* _Passage shown_:
# Interior Steaming



## JD-Cumbria (Oct 31, 2011)

Hey, whilst reading through the manual on my new Nilfisk alto steamer, i read that adding chemicals to the water can gradually harm the machine. So obviously i now want to add chemicals to the water as i hadn't thought about it before :devil: 

So does anybody add stuff like AS Brisk or any other interior cleaners to them? 

Joe


----------



## Tips (Mar 27, 2011)

Don't use harsh chemicals inside the steam cleaner, it kinda defeats the purpose of the machine and its eco detailing, blah, blah.

If anything, spray your chemicals/cleaners/APC to the carpets first, soften with steam and finally, wipe off any dirt with microfibre cloths etc.

Hope that helps.


----------



## DMH-01 (Mar 29, 2011)

JD-Cumbria said:


> Hey, whilst reading through the manual on my new Nilfisk alto steamer, i read that adding chemicals to the water can gradually harm the machine. So obviously i now want to add chemicals to the water as i hadn't thought about it before


So it advises you not to as it may break the machine yet you still want to 

As mentioned just spray on what you want to use and then use the steam cleaner.


----------



## Tips (Mar 27, 2011)

Humans eh?


----------



## Lowiepete (Mar 29, 2009)

Tips said:


> Humans eh?


Yeah, and adding chemicals to the steam will probably harm the user well
before it affects the machine - especially within the confines of a car!! :wall:

Regards,
Steve


----------



## JD-Cumbria (Oct 31, 2011)

Its not that i wanted to do it, just the fact that they pointed out chemical uses, made me think that people might do it, you see? They put the idea in my head haha.


----------

* _Supplied material_:

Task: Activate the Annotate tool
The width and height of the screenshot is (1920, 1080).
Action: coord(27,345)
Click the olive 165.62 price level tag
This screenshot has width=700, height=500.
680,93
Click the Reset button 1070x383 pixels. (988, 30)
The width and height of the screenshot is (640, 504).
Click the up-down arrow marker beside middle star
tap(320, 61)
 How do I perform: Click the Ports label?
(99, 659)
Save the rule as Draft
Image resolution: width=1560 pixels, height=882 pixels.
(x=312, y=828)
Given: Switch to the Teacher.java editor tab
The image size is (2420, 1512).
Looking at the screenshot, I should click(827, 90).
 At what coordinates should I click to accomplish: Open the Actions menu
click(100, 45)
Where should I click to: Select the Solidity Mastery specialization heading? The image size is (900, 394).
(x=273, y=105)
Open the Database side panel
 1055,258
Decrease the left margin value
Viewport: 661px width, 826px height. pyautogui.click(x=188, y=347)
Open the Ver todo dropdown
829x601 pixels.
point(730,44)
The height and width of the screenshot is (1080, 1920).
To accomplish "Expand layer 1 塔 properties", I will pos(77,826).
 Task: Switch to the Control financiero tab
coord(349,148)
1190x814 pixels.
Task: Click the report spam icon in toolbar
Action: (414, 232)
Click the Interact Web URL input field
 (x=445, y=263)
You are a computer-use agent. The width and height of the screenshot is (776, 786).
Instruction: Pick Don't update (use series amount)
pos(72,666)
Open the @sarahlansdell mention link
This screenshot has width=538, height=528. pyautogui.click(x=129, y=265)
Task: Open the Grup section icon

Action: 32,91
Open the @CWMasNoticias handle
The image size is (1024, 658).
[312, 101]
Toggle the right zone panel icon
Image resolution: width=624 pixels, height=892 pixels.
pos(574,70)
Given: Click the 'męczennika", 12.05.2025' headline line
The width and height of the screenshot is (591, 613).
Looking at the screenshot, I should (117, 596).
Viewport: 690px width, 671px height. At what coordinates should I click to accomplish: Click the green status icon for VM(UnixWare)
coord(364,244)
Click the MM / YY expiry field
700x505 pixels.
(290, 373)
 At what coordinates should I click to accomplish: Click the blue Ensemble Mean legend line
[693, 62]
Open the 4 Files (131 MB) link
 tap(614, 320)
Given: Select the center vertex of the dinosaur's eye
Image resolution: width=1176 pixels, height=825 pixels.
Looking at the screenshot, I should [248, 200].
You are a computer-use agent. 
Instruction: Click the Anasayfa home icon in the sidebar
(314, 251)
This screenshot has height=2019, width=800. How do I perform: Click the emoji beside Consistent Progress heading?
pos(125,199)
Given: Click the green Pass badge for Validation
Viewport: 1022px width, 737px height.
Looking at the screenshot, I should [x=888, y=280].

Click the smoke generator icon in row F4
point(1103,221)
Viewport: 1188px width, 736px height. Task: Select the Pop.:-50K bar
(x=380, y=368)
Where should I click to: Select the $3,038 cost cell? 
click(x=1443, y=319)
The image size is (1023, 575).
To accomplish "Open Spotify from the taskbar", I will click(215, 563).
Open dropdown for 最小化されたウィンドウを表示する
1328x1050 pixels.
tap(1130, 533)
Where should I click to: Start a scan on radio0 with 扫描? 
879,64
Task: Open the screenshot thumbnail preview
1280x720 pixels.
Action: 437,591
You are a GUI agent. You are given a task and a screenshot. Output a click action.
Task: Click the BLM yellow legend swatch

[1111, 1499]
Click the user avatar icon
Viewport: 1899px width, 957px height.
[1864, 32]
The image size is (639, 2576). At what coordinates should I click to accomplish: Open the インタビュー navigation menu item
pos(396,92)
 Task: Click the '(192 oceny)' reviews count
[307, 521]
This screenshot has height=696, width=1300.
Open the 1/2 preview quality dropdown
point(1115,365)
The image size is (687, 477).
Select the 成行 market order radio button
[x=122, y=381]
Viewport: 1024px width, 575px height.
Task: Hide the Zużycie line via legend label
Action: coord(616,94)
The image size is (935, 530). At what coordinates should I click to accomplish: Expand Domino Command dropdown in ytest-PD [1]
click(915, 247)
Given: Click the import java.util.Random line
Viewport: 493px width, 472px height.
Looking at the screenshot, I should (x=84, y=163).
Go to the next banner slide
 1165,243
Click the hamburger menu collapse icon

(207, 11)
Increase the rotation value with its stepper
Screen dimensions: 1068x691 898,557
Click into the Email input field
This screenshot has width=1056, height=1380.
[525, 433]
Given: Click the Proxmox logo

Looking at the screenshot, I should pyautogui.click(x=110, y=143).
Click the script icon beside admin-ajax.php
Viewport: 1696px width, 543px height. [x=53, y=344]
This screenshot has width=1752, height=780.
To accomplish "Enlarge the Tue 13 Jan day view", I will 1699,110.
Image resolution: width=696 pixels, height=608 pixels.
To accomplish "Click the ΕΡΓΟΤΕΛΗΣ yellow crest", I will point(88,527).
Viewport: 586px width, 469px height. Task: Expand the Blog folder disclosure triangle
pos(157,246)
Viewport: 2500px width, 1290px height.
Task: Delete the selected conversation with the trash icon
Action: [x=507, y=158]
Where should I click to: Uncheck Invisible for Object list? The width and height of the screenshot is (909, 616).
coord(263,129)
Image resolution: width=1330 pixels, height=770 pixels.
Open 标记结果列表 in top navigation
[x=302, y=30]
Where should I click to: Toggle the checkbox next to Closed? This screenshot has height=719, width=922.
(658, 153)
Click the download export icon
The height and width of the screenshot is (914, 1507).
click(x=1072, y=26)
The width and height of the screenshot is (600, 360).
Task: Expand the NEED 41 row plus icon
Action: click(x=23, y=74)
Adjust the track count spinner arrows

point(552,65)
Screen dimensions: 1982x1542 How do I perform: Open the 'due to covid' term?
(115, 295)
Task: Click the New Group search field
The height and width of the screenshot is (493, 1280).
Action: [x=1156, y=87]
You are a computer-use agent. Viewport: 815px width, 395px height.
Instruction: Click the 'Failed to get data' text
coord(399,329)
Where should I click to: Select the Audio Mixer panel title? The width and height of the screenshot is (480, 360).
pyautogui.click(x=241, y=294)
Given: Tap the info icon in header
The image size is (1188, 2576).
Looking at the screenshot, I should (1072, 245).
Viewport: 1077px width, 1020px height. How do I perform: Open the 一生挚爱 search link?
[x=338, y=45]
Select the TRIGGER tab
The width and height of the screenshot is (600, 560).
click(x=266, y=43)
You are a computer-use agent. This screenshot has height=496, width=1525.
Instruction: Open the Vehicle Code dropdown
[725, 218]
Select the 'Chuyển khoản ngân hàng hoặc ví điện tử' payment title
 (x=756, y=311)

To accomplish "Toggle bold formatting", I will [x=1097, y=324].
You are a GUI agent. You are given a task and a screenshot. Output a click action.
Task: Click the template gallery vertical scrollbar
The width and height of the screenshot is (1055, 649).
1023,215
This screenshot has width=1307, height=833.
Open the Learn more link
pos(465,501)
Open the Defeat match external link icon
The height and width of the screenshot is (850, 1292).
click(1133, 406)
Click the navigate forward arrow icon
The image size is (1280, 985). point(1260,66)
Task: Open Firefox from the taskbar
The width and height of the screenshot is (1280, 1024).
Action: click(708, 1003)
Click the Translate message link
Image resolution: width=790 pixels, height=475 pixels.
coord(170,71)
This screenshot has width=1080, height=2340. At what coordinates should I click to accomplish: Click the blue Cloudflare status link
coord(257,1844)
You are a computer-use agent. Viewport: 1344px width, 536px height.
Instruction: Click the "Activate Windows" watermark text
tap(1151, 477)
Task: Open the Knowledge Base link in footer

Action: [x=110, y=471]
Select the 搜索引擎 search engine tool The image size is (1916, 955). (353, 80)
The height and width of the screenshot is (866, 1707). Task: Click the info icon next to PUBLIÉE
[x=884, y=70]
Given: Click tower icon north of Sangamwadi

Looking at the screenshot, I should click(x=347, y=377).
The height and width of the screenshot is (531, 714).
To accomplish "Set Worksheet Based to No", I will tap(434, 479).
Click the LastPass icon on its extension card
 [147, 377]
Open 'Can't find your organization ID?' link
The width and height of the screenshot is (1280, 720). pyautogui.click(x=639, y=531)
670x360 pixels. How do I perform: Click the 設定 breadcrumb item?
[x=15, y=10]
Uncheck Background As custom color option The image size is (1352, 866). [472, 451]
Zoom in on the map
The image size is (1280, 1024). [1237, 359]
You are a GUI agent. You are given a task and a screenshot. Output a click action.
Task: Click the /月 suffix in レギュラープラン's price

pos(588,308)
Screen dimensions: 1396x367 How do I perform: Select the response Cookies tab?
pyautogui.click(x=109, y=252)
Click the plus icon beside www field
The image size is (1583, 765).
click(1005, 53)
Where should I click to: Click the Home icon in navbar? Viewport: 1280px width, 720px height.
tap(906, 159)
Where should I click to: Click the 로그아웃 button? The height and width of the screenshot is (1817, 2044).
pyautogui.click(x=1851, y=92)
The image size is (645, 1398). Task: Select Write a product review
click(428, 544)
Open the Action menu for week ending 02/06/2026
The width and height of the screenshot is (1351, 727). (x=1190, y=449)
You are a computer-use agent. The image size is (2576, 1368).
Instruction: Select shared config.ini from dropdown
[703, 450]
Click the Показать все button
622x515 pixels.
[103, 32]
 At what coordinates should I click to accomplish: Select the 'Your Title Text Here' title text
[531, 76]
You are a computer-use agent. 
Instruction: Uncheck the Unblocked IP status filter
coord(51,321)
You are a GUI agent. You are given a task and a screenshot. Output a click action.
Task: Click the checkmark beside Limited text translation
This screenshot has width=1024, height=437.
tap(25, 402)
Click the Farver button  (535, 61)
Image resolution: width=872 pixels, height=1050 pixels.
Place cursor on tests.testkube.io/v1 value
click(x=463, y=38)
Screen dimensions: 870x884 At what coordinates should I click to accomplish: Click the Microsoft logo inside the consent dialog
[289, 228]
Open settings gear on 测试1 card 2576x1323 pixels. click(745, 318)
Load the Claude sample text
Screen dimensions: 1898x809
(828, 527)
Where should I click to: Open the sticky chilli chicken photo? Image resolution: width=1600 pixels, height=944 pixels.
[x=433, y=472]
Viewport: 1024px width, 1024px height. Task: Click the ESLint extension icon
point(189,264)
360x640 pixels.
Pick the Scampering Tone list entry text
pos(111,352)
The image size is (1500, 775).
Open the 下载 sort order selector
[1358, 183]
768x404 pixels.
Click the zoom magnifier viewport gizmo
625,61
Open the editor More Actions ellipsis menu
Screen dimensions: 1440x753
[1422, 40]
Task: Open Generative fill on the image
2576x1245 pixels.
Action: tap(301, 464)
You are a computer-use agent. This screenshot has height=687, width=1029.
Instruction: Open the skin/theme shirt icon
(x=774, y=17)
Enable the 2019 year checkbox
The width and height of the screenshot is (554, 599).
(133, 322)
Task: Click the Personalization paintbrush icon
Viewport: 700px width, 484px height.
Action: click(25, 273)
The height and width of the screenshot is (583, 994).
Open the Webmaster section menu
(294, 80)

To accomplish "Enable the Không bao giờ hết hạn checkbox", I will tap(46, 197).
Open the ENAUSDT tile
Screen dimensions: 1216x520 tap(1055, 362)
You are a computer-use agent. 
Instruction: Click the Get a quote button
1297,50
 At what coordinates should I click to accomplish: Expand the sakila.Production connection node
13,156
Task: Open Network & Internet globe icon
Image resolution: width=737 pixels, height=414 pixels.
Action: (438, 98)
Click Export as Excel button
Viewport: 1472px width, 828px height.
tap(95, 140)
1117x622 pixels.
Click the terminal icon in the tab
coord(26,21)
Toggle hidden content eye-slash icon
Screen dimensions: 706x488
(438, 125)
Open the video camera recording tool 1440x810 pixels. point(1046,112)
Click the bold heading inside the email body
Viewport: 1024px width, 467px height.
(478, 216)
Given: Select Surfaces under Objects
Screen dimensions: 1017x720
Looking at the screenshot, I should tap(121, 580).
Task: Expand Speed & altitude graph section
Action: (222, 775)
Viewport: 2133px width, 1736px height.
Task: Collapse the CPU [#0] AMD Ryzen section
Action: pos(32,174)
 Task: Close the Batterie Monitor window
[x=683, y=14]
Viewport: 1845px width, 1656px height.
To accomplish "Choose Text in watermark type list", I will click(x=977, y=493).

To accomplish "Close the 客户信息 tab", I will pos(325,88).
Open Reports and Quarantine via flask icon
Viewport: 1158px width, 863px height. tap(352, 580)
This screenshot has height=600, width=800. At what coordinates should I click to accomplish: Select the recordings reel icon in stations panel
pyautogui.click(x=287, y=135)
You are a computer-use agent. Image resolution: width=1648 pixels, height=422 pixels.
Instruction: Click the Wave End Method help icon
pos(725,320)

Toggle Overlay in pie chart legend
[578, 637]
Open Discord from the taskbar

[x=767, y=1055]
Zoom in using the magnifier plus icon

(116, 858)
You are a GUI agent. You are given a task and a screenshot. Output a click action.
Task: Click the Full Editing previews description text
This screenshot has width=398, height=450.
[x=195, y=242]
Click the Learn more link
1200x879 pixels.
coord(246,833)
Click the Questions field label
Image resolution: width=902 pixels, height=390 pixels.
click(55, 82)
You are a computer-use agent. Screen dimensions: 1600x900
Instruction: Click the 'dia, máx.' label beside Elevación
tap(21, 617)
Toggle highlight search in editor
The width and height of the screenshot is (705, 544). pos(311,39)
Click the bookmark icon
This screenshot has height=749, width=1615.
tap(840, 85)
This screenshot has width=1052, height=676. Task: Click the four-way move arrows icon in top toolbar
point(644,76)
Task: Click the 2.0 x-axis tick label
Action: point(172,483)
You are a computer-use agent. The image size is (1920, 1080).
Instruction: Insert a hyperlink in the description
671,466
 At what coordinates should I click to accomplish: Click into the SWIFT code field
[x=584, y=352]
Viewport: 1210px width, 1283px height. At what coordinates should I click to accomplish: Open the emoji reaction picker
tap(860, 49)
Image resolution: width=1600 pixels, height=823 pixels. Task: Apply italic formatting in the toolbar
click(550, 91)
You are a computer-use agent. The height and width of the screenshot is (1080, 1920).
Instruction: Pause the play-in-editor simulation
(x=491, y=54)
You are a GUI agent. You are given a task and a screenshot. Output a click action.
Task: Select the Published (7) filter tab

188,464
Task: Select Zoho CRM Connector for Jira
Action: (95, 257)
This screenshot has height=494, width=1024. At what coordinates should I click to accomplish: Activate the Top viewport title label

* _What to work on_: In the interior steaming thread, what does Lowiepete say adding chemicals to the steam will probably harm before it affects the machine?

* _Solution to the exercise_: The user, especially within the confines of a car.